The situation got so bad for Jocelyn Benson, Michigan's Democratic secretary of state, that
during periods when the threats against her have spiked and gotten specific, she has received
periodic 24-hour police protection. But when that security dropped off, the threats continued.
Benson had dozens of people show up outside her house last December while she sat inside with
her husband and young son, on the phone with the Michigan attorney general who was trying to
scramble a police response. It ended up taking authorities 45 minutes to arrive on scene.
This has become her life. "It creates an air of apprehension everywhere you go and over
everything you do. You're always looking behind your back and over your shoulder," she said.

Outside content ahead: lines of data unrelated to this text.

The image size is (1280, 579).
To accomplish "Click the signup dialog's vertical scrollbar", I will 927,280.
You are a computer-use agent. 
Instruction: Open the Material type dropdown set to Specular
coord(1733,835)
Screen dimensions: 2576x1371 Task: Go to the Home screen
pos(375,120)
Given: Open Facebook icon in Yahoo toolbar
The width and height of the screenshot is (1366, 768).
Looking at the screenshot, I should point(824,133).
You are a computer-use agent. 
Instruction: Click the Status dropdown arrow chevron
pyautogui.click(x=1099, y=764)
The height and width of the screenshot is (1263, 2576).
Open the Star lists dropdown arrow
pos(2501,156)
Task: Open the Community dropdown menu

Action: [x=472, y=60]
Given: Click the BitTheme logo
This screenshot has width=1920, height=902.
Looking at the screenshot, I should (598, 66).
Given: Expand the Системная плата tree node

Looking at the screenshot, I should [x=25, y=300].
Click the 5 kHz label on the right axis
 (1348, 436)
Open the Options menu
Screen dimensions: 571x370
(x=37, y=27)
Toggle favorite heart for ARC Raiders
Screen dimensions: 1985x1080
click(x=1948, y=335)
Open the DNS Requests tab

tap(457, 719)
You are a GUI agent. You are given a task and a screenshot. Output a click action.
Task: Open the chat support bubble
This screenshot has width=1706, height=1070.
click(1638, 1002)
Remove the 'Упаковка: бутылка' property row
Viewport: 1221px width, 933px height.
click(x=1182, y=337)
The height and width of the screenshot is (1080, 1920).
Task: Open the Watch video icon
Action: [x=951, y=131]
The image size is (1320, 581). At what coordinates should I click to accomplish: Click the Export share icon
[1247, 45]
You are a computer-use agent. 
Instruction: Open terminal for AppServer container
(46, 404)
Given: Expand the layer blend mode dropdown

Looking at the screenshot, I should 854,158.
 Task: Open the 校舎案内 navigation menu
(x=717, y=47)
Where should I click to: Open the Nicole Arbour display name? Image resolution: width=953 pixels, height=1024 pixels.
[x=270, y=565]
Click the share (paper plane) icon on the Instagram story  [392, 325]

Asked if she feels safe, Benson said, "Sometimes." And that's mostly because it's been a year
since the last election and a year until the next one. She said she's worried because there have not
been more arrests. "The lack of accountability means one thing: we have to anticipate that it will
continue, and then as we close in on next year's election and 2024, I think it will simply continue
to escalate, unless there are real consequences."
Brad Raffensperger, Georgia's secretary of state, says he's frustrated with elected officials allied
with Trump who have spread the former President's election lies.